Ultimate Fighting Championship
Michaud made his promotional debut, as a short notice replacement for an injured Danny Mitchell and faced Li Jingliang at UFC 173.  Jingliang defeated Michaud split decision.

Michaud faced Garett Whiteley in a Lightweight bout on December 13, 2014 at UFC on Fox 13.  Michaud won the fight via unanimous decision.

Michaud faced Olivier Aubin-Mercier on April 25, 2015 at UFC 186. He lost the fight via submission in the third round and was subsequently released from the promotion.

Bellator MMA/Legacy Fighting Alliance
On July 10, 2018, it was announced that Michaud had signed a contract with Bellator. He faced Corey Davis at Bellator 204 on August 17, 2018 and won the fight via knockout in the first round.

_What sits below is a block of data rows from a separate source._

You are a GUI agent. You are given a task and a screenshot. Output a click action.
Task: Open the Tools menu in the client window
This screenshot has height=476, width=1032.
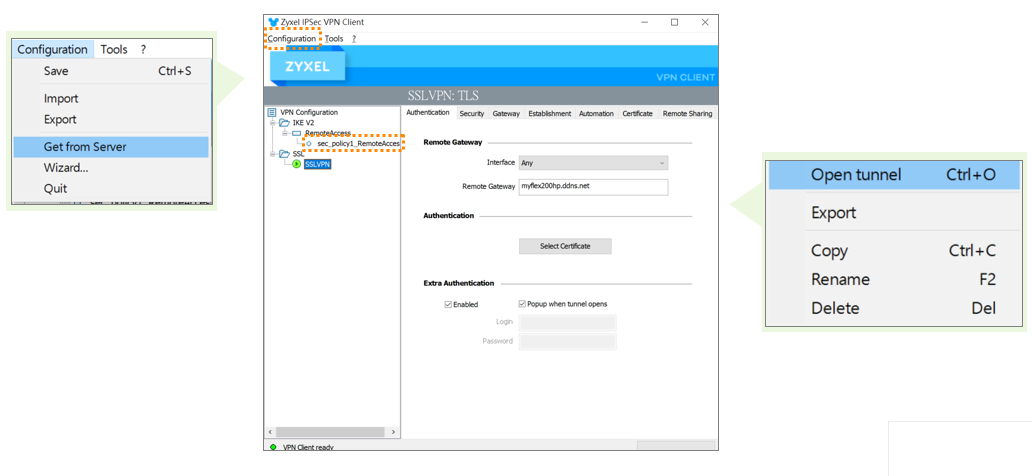(x=334, y=39)
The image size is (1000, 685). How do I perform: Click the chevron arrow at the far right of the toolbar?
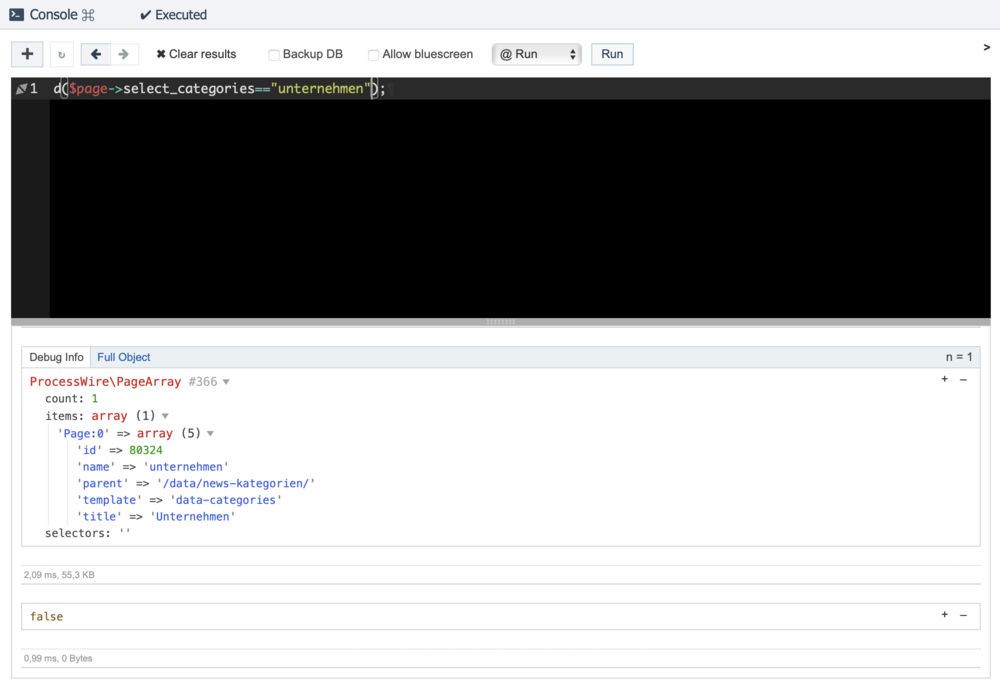click(x=987, y=47)
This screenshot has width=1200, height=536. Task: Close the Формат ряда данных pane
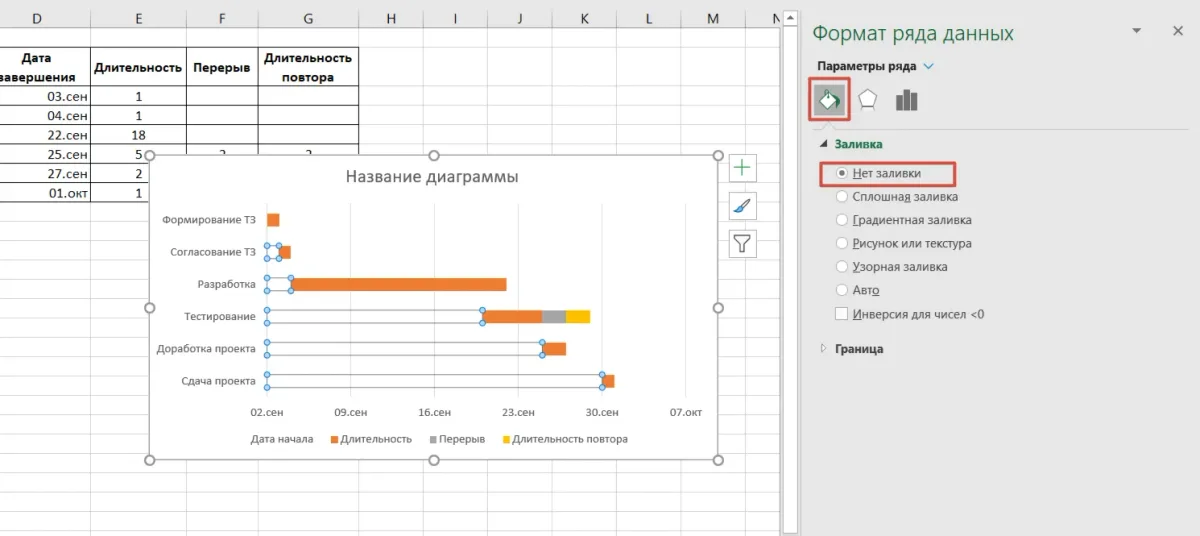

Michaud faced future UFC fighter Christian Aguilera on February 2, 2019 at LFA 59. He won the bout via TKO in the second round.

Professional Fighters League
He faced Sadibou Sy in the quarterfinals at PFL 7 on October 11, 2019. The fight ended in a draw with Cooper advancing. In the semifinals at the same event, he faced Chris Curtis and won by knockout in the second round. Michaud faced Ray Cooper III in the finals at PFL 10 on December 31, 2019. He lost the fight via TKO in the second round.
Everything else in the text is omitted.